Here are our top 6 takeaways:
1. Context is currency
Budget pressure is often manageable, as long as buyers can defend overspend to their finance or leadership teams with the insight into why. The roundtable was clear on this: suppliers who explain the reasoning behind price changes, not just the new number, give their clients something genuinely valuable. The ability to say why prices have changed or budgets aren’t being kept to is what shifts a challenging conversation into a productive one.
Suppliers who communicate proactively, before the quote or invoice lands, build the kind of trust that outlasts the transactional. In a market where buyers have more choice than ever, that transparency is increasingly what sets the best partners apart.
2. Value for money is about more than the nightly rate
Cost-per-night remains the most visible metric, but it's rarely the most meaningful one. Roundtable guests shared that they measure value across a much wider set of criteria: how quickly can a supplier resolve an issue; how well do they know niche or difficult markets; what is their buying power; and what does their safety and security record look like?
The hidden costs of a serviced apartment stay such as unforeseen extensions, last-minute changes, the downstream spend that follows a cancelled flight, are where programmes can lose money quietly. Suppliers who actively help clients manage and contain those costs will earn the kind of loyalty that a competitive nightly rate alone cannot.
3. Intern accommodation is a reputational investment, not just a cost line
How a business houses its interns says something about that business. Interns mix with peers from other firms; they talk and being seen to manage or house them poorly - in accommodation that priorities cost over wellbeing/satisfaction/community - reflects on an employer in ways that are increasingly hard to ignore in a competitive graduate market.
There’s a growing shift in mindset amongst forward-thinking organisations who see that positive intern programme experiences are part of their employer brand. Those making this change early will have an edge, particularly in sectors where the war for talent continues. Firms that don't will find themselves at a reputational disadvantage in a talent market where the student experience, including where they’re housed during an internship or graduate programme, is part of how employers are assessed and discussed.
4. Data depersonalises difficult conversations
When a senior stakeholder questions a decision, the conversation has a tendency to become personal. Strong data can stop that from happening. It provides a rationale that sits outside individual judgment and in doing so, shifts the discussion from "who made this call" to "what does the evidence say."
The table agreed that this is one of data's most underappreciated functions. It isn't just an input to strategy, it's a tool for managing the politics that surround strategy. For travel and mobility managers making the case for their programmes internally, that distinction matters.
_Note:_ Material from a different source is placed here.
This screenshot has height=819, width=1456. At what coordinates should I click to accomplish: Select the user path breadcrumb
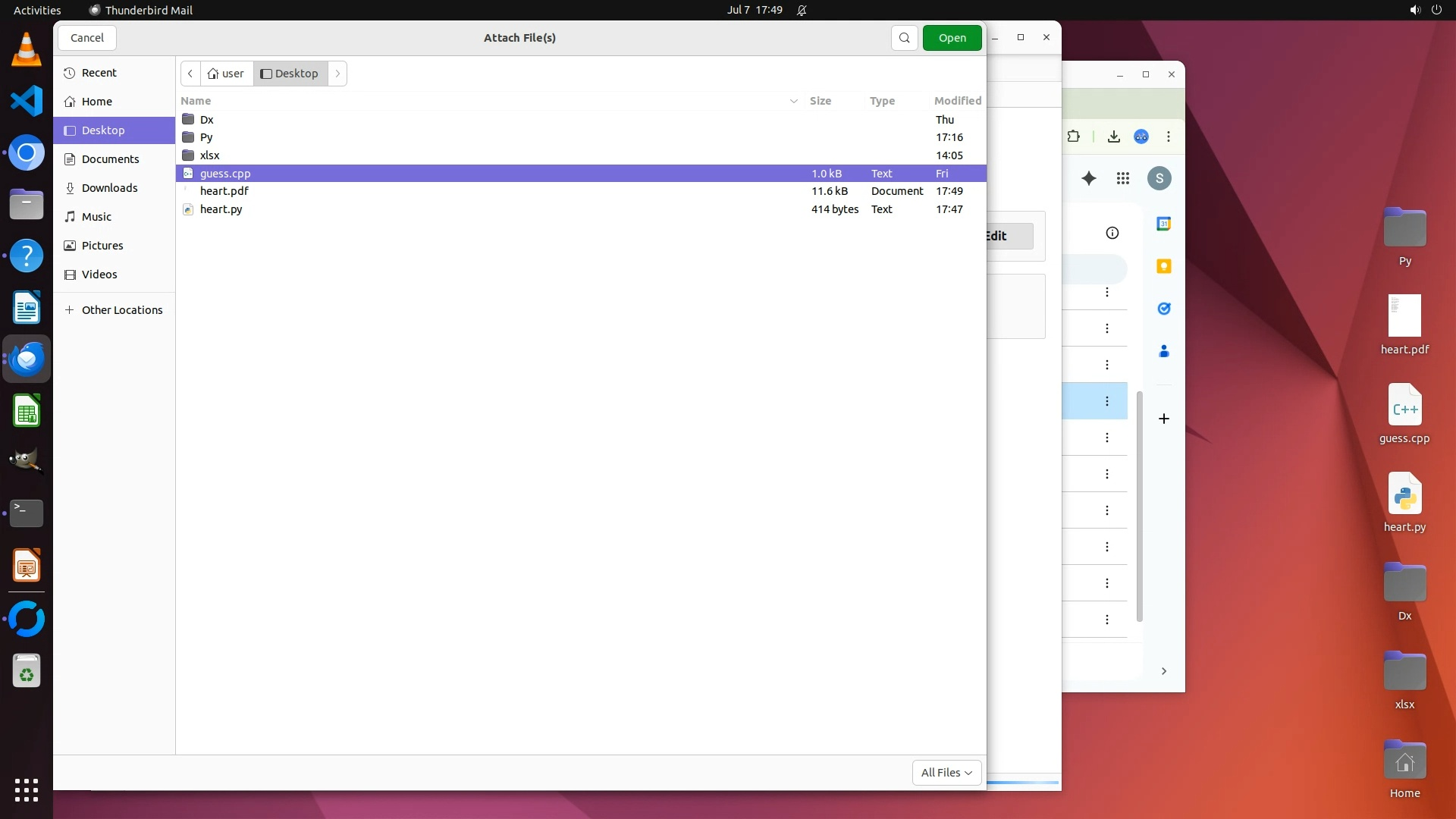[x=227, y=74]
5. Human interaction isn't going anywhere
There was clear consensus that VIP travellers and complex mobility cases will always require a human touch. Automation can handle volume and routine tasks however it struggles with nuance. The expectation of direct, personalised human support at the top end isn't going to erode and our Market Update data backs this up, with VIP enquiries running 33% higher than last year. The industry's challenge isn't whether to use AI but knowing where it adds value and where it needs to step aside.
6. Policy and wellbeing are not the same thing - and the gap between them is where programmes struggle
Policy is structured, measurable, and enforceable. Wellbeing is personal, variable, and difficult to standardise. The table identified the alignment of both as the central challenge for travel and mobility managers, and one that, in most organisations, still isn't receiving the dedicated attention it warrants.
The structural difference between mobility and travel programmes is relevant here. Mobility assignments typically include a consultation period that creates a natural space to understand the individual, their circumstances, preferences, and concerns. Self-serve travel booking doesn't replicate that, and the wellbeing gaps are more visible as a result. It isn't simply a gap in care, it's a gap built into the design of the programme.
Cost still wins when the two are in direct tension, the table was clear about that. But the fact that wellbeing is now consistently part of these conversations, at events like this and in programme design more broadly, suggests the balance is slowly shifting. The managers acting on it now will be well ahead of where the industry lands in two to three years.